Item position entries
++++++

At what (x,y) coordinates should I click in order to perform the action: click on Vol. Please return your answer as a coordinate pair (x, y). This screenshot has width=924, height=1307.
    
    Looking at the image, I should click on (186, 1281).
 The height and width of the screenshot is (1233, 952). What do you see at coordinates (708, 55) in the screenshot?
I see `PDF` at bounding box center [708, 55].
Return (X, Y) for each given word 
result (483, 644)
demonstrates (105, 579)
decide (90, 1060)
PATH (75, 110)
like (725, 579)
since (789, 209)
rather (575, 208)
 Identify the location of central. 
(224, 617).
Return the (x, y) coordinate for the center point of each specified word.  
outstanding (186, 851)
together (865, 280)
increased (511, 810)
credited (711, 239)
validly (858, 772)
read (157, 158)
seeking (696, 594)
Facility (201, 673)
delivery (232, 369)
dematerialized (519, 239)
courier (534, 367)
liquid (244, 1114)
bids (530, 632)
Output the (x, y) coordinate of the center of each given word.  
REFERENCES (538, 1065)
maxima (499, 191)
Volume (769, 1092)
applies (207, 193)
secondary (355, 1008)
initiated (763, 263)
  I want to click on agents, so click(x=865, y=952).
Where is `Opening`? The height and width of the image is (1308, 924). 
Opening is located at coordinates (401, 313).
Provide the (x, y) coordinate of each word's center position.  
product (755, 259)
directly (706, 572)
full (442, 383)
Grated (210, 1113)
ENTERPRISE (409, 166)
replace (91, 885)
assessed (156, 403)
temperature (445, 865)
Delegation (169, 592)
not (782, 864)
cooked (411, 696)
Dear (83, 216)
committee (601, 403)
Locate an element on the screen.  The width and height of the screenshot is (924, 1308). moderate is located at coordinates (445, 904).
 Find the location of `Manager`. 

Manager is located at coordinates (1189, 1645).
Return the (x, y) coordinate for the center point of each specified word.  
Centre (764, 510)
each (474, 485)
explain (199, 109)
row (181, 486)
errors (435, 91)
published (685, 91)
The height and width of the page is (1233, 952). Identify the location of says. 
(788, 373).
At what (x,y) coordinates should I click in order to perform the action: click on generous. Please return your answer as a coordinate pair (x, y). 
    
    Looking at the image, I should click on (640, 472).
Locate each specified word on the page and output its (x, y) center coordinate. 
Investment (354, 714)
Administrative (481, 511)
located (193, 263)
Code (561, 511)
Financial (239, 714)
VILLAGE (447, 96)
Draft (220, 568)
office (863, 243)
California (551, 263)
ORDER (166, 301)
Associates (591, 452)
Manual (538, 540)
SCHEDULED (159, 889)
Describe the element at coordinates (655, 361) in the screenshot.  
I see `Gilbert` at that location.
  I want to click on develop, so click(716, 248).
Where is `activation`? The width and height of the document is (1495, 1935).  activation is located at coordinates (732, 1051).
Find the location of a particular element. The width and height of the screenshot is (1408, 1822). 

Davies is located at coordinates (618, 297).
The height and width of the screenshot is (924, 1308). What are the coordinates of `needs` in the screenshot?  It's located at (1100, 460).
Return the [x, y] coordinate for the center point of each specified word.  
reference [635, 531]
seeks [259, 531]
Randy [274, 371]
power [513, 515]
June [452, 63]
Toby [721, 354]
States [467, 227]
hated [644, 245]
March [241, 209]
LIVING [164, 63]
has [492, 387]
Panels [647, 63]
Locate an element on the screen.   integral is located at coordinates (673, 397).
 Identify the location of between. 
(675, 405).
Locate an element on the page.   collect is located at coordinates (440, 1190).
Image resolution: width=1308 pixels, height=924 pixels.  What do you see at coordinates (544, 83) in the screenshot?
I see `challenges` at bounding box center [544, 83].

++++++

Can you recast every line of the items above as a JSON list of strings, one string per line, leaving out blank lines?

SOLUTION BELOW.
[
  "At what (x,y) coordinates should I click in order to perform the action: click on Vol. Please return your answer as a coordinate pair (x, y). This screenshot has width=924, height=1307.",
  "    Looking at the image, I should click on (186, 1281).",
  " The height and width of the screenshot is (1233, 952). What do you see at coordinates (708, 55) in the screenshot?",
  "I see `PDF` at bounding box center [708, 55].",
  "Return (X, Y) for each given word ",
  "result (483, 644)",
  "demonstrates (105, 579)",
  "decide (90, 1060)",
  "PATH (75, 110)",
  "like (725, 579)",
  "since (789, 209)",
  "rather (575, 208)",
  " Identify the location of central. ",
  "(224, 617).",
  "Return the (x, y) coordinate for the center point of each specified word.  ",
  "outstanding (186, 851)",
  "together (865, 280)",
  "increased (511, 810)",
  "credited (711, 239)",
  "validly (858, 772)",
  "read (157, 158)",
  "seeking (696, 594)",
  "Facility (201, 673)",
  "delivery (232, 369)",
  "dematerialized (519, 239)",
  "courier (534, 367)",
  "liquid (244, 1114)",
  "bids (530, 632)",
  "Output the (x, y) coordinate of the center of each given word.  ",
  "REFERENCES (538, 1065)",
  "maxima (499, 191)",
  "Volume (769, 1092)",
  "applies (207, 193)",
  "secondary (355, 1008)",
  "initiated (763, 263)",
  "  I want to click on agents, so click(x=865, y=952).",
  "Where is `Opening`? The height and width of the image is (1308, 924). ",
  "Opening is located at coordinates (401, 313).",
  "Provide the (x, y) coordinate of each word's center position.  ",
  "product (755, 259)",
  "directly (706, 572)",
  "full (442, 383)",
  "Grated (210, 1113)",
  "ENTERPRISE (409, 166)",
  "replace (91, 885)",
  "assessed (156, 403)",
  "temperature (445, 865)",
  "Delegation (169, 592)",
  "not (782, 864)",
  "cooked (411, 696)",
  "Dear (83, 216)",
  "committee (601, 403)",
  "Locate an element on the screen.  The width and height of the screenshot is (924, 1308). moderate is located at coordinates (445, 904).",
  " Find the location of `Manager`. ",
  "Manager is located at coordinates (1189, 1645).",
  "Return the (x, y) coordinate for the center point of each specified word.  ",
  "Centre (764, 510)",
  "each (474, 485)",
  "explain (199, 109)",
  "row (181, 486)",
  "errors (435, 91)",
  "published (685, 91)",
  "The height and width of the page is (1233, 952). Identify the location of says. ",
  "(788, 373).",
  "At what (x,y) coordinates should I click in order to perform the action: click on generous. Please return your answer as a coordinate pair (x, y). ",
  "    Looking at the image, I should click on (640, 472).",
  "Locate each specified word on the page and output its (x, y) center coordinate. ",
  "Investment (354, 714)",
  "Administrative (481, 511)",
  "located (193, 263)",
  "Code (561, 511)",
  "Financial (239, 714)",
  "VILLAGE (447, 96)",
  "Draft (220, 568)",
  "office (863, 243)",
  "California (551, 263)",
  "ORDER (166, 301)",
  "Associates (591, 452)",
  "Manual (538, 540)",
  "SCHEDULED (159, 889)",
  "Describe the element at coordinates (655, 361) in the screenshot.  ",
  "I see `Gilbert` at that location.",
  "  I want to click on develop, so click(716, 248).",
  "Where is `activation`? The width and height of the document is (1495, 1935).  activation is located at coordinates (732, 1051).",
  "Find the location of a particular element. The width and height of the screenshot is (1408, 1822). ",
  "Davies is located at coordinates (618, 297).",
  "The height and width of the screenshot is (924, 1308). What are the coordinates of `needs` in the screenshot?  It's located at (1100, 460).",
  "Return the [x, y] coordinate for the center point of each specified word.  ",
  "reference [635, 531]",
  "seeks [259, 531]",
  "Randy [274, 371]",
  "power [513, 515]",
  "June [452, 63]",
  "Toby [721, 354]",
  "States [467, 227]",
  "hated [644, 245]",
  "March [241, 209]",
  "LIVING [164, 63]",
  "has [492, 387]",
  "Panels [647, 63]",
  "Locate an element on the screen.   integral is located at coordinates (673, 397).",
  " Identify the location of between. ",
  "(675, 405).",
  "Locate an element on the page.   collect is located at coordinates (440, 1190).",
  "Image resolution: width=1308 pixels, height=924 pixels.  What do you see at coordinates (544, 83) in the screenshot?",
  "I see `challenges` at bounding box center [544, 83]."
]